Les cyborgs, quand il y a un, ça va... C'est quand il y en a beaucoup qu'il y a des problèmes !

INTRODUCTION


A peine je me dirigeai vers le cinéma que je rencontrai un autochtone de la même espèce et marchant sur deux pattes comme moi (je n'avais pas toutefois une bouteille de vodka greffée à la main).
Individu accompagné d'un Ukrainien et d'un Biélorusse (qui avait l'air de couler plus une bielle que d'être russe).
Me demandant s'il peut m'acheter dix euros une clope, je refuse d'être payé et le temps de refuser, il me demande ce que je fais. Je lui roule une clope. Je dis que je vais voir Robocop.


Et là, chers amis, c'est à nouveau le drame.


Le drame que je conte dans ma critique-lettre-pamphlet *
Je dis Robocop.
Il tique.
Je dis Robocop et, tout ce qu'il trouve à faire... Il tique.
Alors moi, je lui demande pourquoi il tique.
Il me dit qu'avec ma tête d'intellectuel, il s'attendait à mieux.
Je dis en substance que je sortais de Nymphomaniac 2 le Retour... et là, on parle de L. V. Trier !

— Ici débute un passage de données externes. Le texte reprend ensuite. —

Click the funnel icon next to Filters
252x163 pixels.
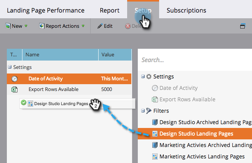(x=148, y=111)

Cette condescendance pour certains films me pèse mais je ne me formalise pas. Question de culture est question de politique. J'ai pas envie de causer de Trier. Je vais voir Robocop 2014. Directive one quoi. Même si je ne m'attends pas à voir un grand film, il faut que je vois ça de près.

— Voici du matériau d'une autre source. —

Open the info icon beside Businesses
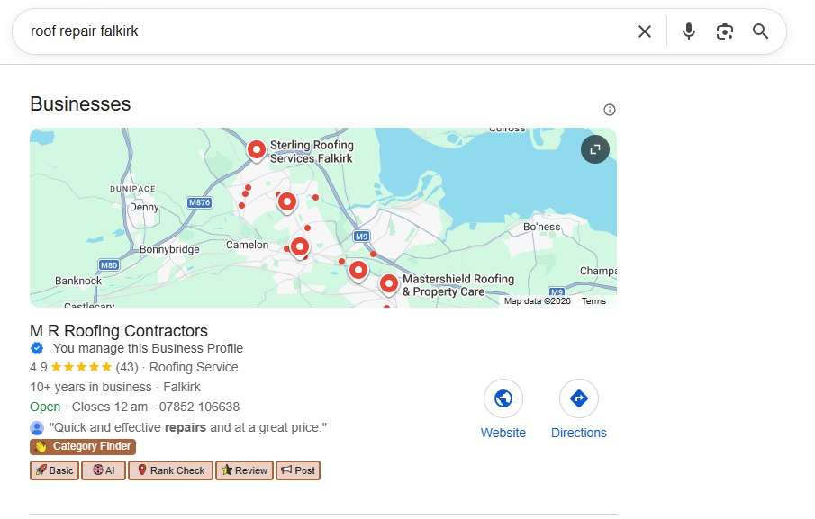The width and height of the screenshot is (815, 519). 609,109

Je revois encore ma tête en apprenant ce remake. Kadasdröfe ! J'ai vécu vingt-cinq ans dans le déni. J'avais été autant catastrophé de Judge Dredd, Totall Recall avec ces esthétismes illisibles, trop détaillés. Mais là, on touchait à la chair de ma chair de cinéphile. On touchait à la peau de mes convictions. Pas touche à Robocop !

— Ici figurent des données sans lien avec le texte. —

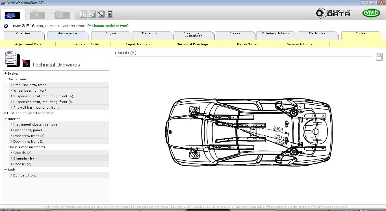Switch to the Electronics tab
386x211 pixels.
317,33
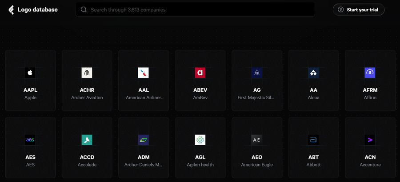
Task: Select the First Majestic Silver logo
Action: [257, 73]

Je suis un très grand fan de Robocop (et de Pierre Bachelet). Il est, pour moi, ce genre film qui est à la fois un film de fond, d'auteur et à la fois un film d'entertainment assumé : oui, c'est possible. Pas toujours aisé au vu des intérêts économiques en jeu mais il arrive quelques perles qui me fassent voir un peu plus loin que ce qu'elles montrent, et encore longtemps après leur visionnage. Certains films d'auteurs ne peuvent pas se vanter de me faire réfléchir, de me tenir plein d'admiration pendant dix, quinze, vingt ans ! Robocop est la preuve que c'est possible - l'exception populaire, le parfait syncrétisme.


ANALYSE


Re-situons : Robocop, c'est quoi ? Robocop, c'est un bête robopoulet dans un capitalisme à bout de souffle, une grotesque "OCP" qui ne trouve rien de mieux qu'un robot scientiste pour être sauvée.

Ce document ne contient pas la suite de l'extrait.